## COMPLETE THE FOLLOWING
(1) Please answer these questions using the piece on Garrison Keillor's post-election show:
(a) Which song did Keillor sing as the program's theme?
(b) According to the Associated Press, what did Keillor do for the Democrats this year?
(c) What constitutional amendment did Keillor joke about working for?
(2) Reproduce the passage of the piece on Garrison Keillor's post-election show between "Keillor joked that" and "you do not.", inclusive.
(3) Pick up the piece on Garrison Keillor's post-election show and keep writing from its final sentence.

Saturday's edition of A Prairie Home Companion was called a Bonus Joke Show and it followed the presidential election, so the mind naturally turns to Christian-bashing -- or, to use host Garrison Keillor's more specific target, "born-again Christian"-bashing. Keillor poured himself into fundraising for the Democrats this year, as the Associated Press reported in September, so his indignation about the election's results is not surprising.
Keillor's anger emerged even before he finished singing Prairie Home's theme song, "Tishomingo Blues." Keillor improvised a closing stanza: "Ah, three days since the election and I am doing fine [laughter] / though I woke up on Wednesday morning and the sun refused to shine [applause] / And the American people, bless their hearts, did not do as they should do / Democracy is fine with me / but sometimes I'm not so sure about you."
Keillor joked that he will work with other citizens for a constitutional amendments that denies the vote to born-again Christians, which met with vigorous applause and cheers. This is the closest Keillor came to explaining his understanding of born-again Christians who vote:
If you feel that war in the Middle East is simply prophecy fulfilled, if you believe that tribulation and suffering are just the natural conditions of life, if you believe that higher education is vanity, unnecessary, there is only one book that one need to read, if you feel that unemployment is simply is God's way of making you more dependent on him and drawing you closer to him, if you feel that lousy health care is simply a portal to paradise, then you don't really share our same interests, do you? No, you do not.

## DATASET EXCERPT
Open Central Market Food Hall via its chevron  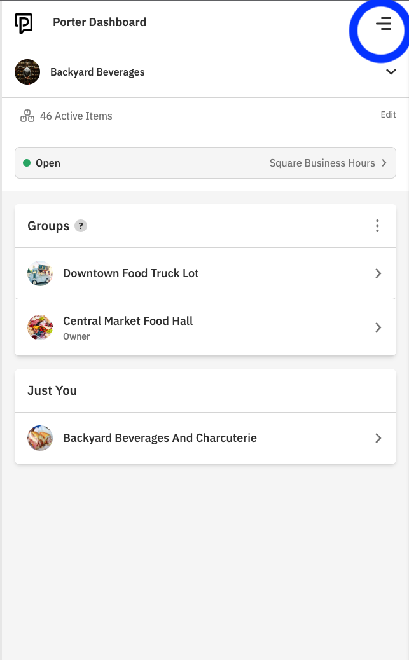coord(378,327)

## TASK RESULTS
(1)
(a) "Tishomingo Blues."
(b) He poured himself into fundraising for them.
(c) One that denies the vote to born-again Christians.

(2)
Keillor joked that he will work with other citizens for a constitutional amendments that denies the vote to born-again Christians, which met with vigorous applause and cheers. This is the closest Keillor came to explaining his understanding of born-again Christians who vote:
If you feel that war in the Middle East is simply prophecy fulfilled, if you believe that tribulation and suffering are just the natural conditions of life, if you believe that higher education is vanity, unnecessary, there is only one book that one need to read, if you feel that unemployment is simply is God's way of making you more dependent on him and drawing you closer to him, if you feel that lousy health care is simply a portal to paradise, then you don't really share our same interests, do you? No, you do not.

(3)
What born-again Christian on earth doesn't believe all that?
Keillor's routine caught the attention of Gospelgal.com, edited by a friend of this blog. Gospelgal wrote:
Just after he finished his monologue/rant/tirade/otherwise simply wonderful introduction, Keillor introduced the show's musical guest. It was gospel singer Jearlyn Steele. During the course of the show, they sang "We Are Climbing Jacob's Ladder" and "Let Us Break Bread Together On Our Knees."
Keillor lent his warm, steady bass to these beloved gospel numbers -- two of the most precious to the most traditional of the flock -- as if he hadn't just trashed the folks who wrote and sang those very songs.
Garrison Keillor is no dummy. For years I've enjoyed his folksy wit and admired his ability to convey truths about the human experience through his work. I've even gotten used to his heavy breathing, the dark, sonorous speaking voice and the wheezing of nose hair.
I should add, too, that I don't know if he is currently a part of any faith tradition. So I don't know if he was being ironic, thumbing his nose at born-agains or even saying, "Hey, everybody, even the sharpest barbs are offered in good fun. Let's sing, shall we?" Perhaps he'd booked Steele for the show months before the election, and just happened to be in a particularly foul mood about the red-state victory. Maybe the opening monologue is completely spontaneous. I don't s'pose I'll know soon. But I think this incident presents the gospelgal.com readership with an interesting question:
What does gospel music mean in the public imagination?
Keillor has performed gospel music throughout his career on A Prairie Home Companion, and he recorded one album dedicated solely to gospel. During his years in New York, Keillor spoke of attending an Episcopal Church. But one thing came through clearly on Saturday evening: Keillor expresses contempt for Christians to his political and theological right.
In a spirit of what she calls "bipartisan sauciness," Gospelgal turns her attention to a London Times article about Democrats campaigning in African American churches:
The article continues:
"Mr. Gore looked utterly incongruous, failing miserably to tap his foot in time to the febrile mix of gospel music, electric organ and wailing worshippers inside Jacksonville's Abyssinia Missionary Baptist Church ..."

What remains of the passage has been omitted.